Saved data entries
-*-*-

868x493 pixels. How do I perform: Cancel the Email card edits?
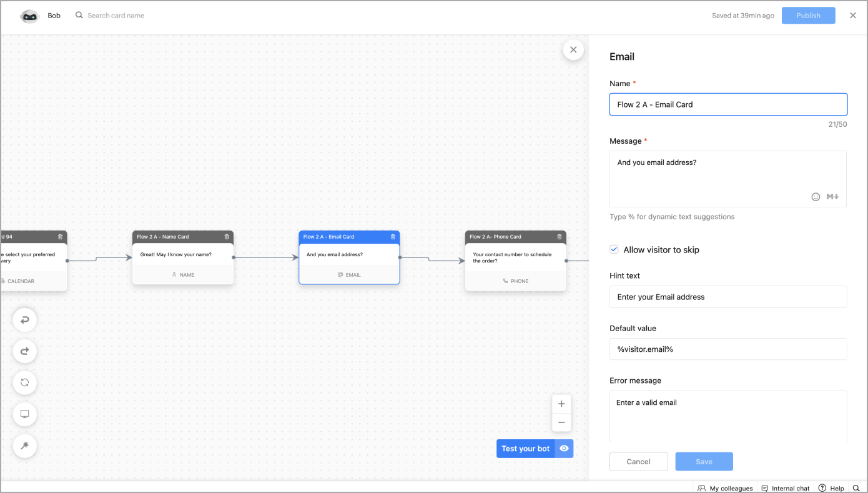638,462
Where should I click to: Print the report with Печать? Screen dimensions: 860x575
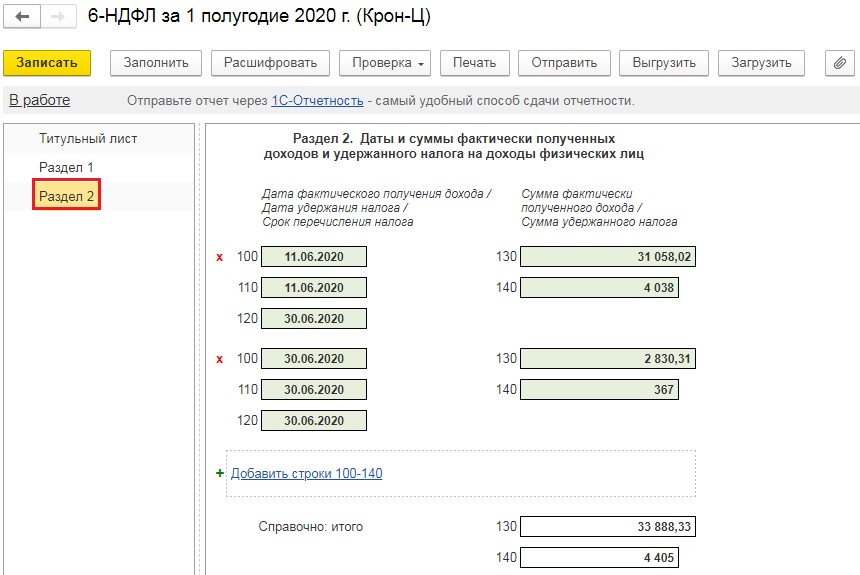[x=474, y=62]
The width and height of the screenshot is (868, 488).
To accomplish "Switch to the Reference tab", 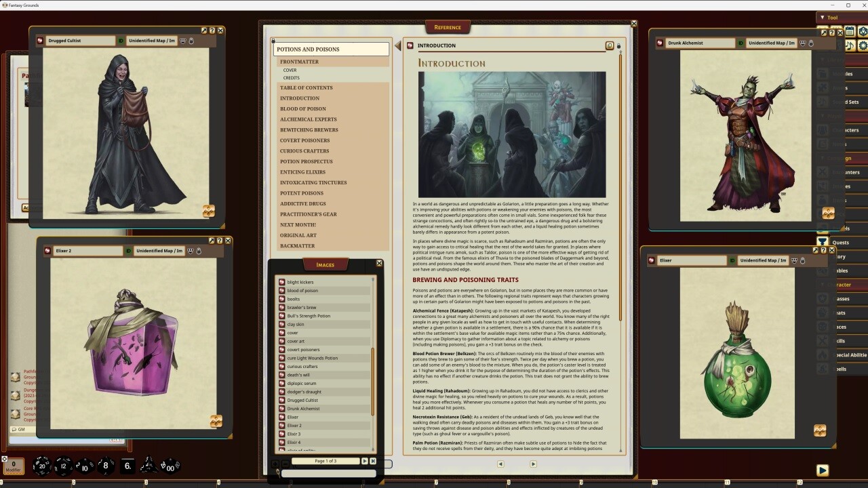I will (x=447, y=27).
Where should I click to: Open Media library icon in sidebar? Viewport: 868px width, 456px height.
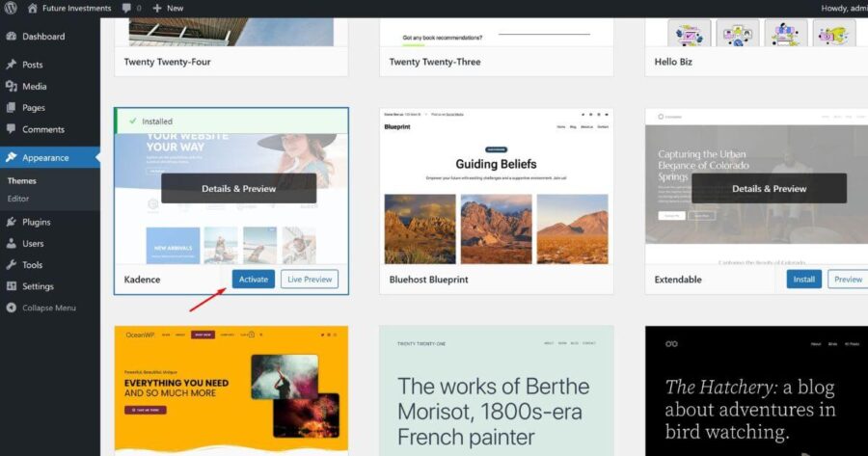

-*-*-

**What the exercise asks**
Gather and copy every line of the data in which the string "height" is found.

**Written response**
The width and height of the screenshot is (868, 488).
Where should I click to: Open Media library icon in sidebar? Viewport: 868px width, 456px height.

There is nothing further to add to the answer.